» What you need to do
Scan the entries below and report only how many lines contain "computer".
[Information shown — start]
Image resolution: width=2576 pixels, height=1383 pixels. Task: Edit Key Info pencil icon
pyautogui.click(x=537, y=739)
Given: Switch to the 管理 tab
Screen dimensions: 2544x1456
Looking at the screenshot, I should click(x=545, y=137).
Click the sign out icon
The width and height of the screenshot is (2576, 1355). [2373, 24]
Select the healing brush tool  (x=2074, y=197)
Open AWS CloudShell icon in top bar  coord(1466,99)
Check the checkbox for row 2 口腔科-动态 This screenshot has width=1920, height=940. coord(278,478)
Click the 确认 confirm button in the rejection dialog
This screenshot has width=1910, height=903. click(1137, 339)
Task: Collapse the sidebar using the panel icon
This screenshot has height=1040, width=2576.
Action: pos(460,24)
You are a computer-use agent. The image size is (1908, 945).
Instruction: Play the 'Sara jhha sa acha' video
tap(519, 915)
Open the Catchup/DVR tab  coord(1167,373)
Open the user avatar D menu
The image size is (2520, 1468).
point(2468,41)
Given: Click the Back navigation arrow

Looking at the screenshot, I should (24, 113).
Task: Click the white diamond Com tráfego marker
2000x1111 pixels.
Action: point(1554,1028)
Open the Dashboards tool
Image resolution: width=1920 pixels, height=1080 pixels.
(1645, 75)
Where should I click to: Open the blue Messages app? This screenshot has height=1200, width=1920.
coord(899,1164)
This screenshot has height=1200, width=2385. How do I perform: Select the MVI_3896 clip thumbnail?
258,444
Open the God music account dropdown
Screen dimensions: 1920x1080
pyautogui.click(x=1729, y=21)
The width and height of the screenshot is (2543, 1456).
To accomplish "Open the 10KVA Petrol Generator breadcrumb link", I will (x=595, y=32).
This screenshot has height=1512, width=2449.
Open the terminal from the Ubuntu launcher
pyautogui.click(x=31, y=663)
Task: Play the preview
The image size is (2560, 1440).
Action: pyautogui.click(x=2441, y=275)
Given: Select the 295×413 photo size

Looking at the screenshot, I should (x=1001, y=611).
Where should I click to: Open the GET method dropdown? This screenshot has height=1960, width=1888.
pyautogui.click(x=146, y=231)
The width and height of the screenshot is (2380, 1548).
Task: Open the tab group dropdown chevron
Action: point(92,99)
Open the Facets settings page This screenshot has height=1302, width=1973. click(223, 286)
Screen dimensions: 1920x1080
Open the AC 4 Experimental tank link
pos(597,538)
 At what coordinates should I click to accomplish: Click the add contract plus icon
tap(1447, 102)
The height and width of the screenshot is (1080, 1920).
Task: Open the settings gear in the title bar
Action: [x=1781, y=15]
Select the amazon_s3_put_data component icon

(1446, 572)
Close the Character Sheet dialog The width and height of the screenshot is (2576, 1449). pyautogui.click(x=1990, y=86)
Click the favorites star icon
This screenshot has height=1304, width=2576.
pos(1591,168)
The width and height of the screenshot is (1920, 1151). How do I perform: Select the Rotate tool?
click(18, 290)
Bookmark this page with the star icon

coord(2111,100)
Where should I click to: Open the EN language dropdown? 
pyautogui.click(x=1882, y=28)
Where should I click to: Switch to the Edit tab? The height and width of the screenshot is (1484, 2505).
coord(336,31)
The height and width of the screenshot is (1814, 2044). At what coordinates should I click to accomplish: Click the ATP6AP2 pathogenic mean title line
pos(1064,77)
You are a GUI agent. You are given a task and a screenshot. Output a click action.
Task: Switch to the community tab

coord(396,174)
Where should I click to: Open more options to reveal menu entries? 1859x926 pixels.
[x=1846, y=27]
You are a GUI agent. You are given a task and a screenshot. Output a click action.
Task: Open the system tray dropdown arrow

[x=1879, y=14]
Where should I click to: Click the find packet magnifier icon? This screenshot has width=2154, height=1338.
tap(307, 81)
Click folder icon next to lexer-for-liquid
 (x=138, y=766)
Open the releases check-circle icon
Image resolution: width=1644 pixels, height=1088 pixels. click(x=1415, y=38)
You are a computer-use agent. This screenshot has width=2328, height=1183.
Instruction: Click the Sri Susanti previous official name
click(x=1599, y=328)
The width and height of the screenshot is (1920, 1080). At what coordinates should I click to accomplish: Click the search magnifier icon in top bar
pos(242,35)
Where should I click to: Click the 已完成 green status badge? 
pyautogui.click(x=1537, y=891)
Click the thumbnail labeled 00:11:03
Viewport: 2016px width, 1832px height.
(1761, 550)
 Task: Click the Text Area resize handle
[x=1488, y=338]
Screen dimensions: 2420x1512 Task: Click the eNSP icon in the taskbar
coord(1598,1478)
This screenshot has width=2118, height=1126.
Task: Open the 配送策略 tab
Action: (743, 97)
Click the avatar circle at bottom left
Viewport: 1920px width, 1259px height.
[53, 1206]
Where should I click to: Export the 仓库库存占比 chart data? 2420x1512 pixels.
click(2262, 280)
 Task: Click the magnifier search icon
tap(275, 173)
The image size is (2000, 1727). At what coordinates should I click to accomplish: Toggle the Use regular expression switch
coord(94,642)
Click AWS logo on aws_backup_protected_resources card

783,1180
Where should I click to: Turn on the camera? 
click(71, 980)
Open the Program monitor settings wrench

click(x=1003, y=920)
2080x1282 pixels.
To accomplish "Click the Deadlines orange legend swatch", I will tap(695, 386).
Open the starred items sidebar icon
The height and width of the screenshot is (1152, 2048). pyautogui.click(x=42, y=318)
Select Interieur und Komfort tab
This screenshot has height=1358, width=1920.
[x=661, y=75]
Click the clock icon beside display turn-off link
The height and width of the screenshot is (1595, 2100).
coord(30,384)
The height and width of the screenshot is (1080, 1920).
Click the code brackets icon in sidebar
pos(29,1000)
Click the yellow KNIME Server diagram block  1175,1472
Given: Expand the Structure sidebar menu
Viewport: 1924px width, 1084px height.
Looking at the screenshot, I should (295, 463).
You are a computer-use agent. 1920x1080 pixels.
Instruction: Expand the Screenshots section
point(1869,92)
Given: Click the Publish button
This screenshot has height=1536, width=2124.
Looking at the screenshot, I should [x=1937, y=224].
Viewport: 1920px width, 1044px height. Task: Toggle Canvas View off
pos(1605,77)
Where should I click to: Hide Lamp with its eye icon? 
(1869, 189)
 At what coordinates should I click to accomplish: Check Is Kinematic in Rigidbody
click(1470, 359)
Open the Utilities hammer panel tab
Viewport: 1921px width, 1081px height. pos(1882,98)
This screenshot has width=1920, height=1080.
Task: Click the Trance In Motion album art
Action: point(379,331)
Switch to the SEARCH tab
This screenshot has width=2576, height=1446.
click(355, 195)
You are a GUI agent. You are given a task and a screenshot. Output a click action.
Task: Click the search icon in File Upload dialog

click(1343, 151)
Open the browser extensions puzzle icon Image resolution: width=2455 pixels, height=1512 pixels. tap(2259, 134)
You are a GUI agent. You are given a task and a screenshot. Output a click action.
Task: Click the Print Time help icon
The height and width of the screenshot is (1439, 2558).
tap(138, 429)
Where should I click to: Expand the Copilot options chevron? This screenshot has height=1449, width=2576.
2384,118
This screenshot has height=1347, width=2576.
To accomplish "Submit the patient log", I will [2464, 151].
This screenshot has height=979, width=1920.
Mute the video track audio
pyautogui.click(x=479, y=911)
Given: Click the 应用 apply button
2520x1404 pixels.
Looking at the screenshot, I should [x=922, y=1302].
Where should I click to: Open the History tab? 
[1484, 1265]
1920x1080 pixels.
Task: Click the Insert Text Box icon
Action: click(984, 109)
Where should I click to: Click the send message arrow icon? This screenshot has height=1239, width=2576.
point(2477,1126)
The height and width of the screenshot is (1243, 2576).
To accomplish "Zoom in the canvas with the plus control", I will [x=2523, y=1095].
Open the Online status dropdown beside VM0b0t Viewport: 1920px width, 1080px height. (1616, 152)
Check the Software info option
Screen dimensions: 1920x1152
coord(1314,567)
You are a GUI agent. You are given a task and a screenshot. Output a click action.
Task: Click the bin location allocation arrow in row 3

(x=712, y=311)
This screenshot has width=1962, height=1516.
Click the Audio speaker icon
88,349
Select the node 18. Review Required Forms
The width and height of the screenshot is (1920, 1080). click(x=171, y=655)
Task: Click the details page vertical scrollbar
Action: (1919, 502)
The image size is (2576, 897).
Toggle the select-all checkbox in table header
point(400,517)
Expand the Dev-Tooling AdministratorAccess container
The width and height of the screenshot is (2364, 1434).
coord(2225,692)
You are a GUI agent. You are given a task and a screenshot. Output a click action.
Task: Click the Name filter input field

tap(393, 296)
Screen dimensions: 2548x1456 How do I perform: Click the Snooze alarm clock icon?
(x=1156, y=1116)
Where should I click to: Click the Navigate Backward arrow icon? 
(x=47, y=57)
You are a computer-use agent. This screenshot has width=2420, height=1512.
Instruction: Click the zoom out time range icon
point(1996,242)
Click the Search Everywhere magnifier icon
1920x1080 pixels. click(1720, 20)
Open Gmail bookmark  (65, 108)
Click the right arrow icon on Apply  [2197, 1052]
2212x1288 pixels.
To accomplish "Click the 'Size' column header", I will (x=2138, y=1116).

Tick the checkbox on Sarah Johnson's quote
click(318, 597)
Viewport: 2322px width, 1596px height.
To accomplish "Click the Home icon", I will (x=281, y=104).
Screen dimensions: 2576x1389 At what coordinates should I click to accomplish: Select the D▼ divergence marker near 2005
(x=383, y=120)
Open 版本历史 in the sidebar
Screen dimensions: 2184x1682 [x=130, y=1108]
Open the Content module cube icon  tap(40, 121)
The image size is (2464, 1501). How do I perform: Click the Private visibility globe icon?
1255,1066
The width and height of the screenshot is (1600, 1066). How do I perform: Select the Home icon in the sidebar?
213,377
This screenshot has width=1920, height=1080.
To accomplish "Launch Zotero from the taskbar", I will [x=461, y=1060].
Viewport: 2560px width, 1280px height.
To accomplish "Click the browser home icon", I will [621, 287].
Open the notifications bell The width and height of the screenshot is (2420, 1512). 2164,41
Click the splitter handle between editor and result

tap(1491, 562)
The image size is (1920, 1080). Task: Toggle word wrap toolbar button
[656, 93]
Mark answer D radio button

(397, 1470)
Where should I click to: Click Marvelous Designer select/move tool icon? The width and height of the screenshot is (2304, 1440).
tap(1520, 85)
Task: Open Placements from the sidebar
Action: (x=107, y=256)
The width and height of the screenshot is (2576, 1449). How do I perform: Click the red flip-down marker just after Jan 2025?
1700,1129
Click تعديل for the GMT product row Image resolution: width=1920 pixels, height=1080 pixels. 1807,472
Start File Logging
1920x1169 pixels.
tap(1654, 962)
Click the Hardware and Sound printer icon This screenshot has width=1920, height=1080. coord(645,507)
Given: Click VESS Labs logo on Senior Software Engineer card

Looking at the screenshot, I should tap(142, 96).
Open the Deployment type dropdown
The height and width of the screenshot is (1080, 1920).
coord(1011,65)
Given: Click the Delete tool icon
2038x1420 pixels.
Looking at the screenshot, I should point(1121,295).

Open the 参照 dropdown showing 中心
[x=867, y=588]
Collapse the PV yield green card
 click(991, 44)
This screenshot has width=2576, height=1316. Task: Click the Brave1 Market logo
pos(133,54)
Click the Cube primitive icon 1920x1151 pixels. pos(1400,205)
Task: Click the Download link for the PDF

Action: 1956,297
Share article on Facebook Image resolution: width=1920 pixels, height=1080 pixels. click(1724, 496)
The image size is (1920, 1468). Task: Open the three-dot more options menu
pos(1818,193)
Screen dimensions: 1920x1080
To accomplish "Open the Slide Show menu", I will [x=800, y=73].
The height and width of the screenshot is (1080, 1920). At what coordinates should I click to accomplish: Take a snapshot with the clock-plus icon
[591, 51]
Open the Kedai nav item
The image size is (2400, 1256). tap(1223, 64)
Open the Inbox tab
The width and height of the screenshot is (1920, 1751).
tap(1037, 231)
[Information shown — finish]
» Response box
4